Amazon warehouse workers are staging a nationwide protest against the company, an action that could be the largest yet targeting Amazon's response to the coronavirus pandemic.
According to organizers, more than 350 workers from about 40 warehouses across the country have signed a pledge to call off work this week, starting Tuesday. The workers say Amazon's measures to protect them against the coronavirus or provide them with paid sick leave have so far fallen short.
Amazon, in a statement, maintained that the accusations are unfounded and that it has taken "extreme measures to keep people safe." The company pointed out that it employs 400,000 part-time and full-time workers in the U.S., "the vast majority [of whom] continue to show up and do the heroic work."
Tuesday's protest is the latest wave of action by Amazon warehouse workers, some of whom have previously staged walkouts in New York, Illinois and Michigan. Some corporate Amazon employees are planning their own virtual walkout on Friday, in solidarity with warehouse colleagues and to protest the company's recent firing of several activist workers.
Amazon warehouse workers' demands have been wide-reaching. Some say the retailer should shut down facilities where staff have tested positive for COVID-19. Others point out that many workers still don't receive masks the company promised and that they are worried their coworkers can easily evade the instituted temperature checks. Some warehouse staff want Amazon to ease or eliminate speed quotas to allow more time for hand-washing and other breaks.
One central demand is better access to paid leave. Amazon has extended unlimited unpaid leave for all hourly workers and paid leave for those who are diagnosed with COVID-19 or get placed in quarantine by the company. But some workers have said they've struggled to receive pay after being sent home with a fever.

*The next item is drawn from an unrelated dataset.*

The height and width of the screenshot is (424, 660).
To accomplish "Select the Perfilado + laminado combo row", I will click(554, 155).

More than 130 Amazon warehouses have had confirmed coronavirus cases, according to the worker advocacy groups that have helped organize Amazon employees. The groups include Athena coalition, which is focused on Amazon, and United for Respect, which is focused on retail workers.

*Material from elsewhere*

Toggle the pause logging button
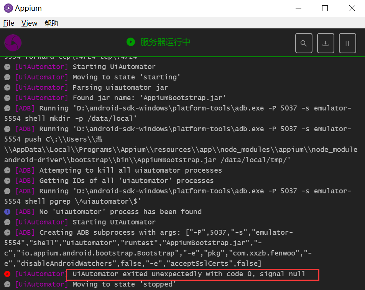This screenshot has width=365, height=290. click(x=347, y=43)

"Like all businesses grappling with the ongoing coronavirus pandemic, we are working hard to keep employees safe while serving communities and the most vulnerable," Amazon spokeswoman Rachael Lighty said in a statement. "We have taken extreme measures to keep people safe, tripling down on deep cleaning, procuring safety supplies that are available, and changing processes to ensure those in our buildings are keeping safe distances."
Amazon is hiring about 175,000 workers during the coronavirus pandemic and has temporarily increased its pay by $2 per hour.
Editor's note: Amazon is among NPR's financial supporters.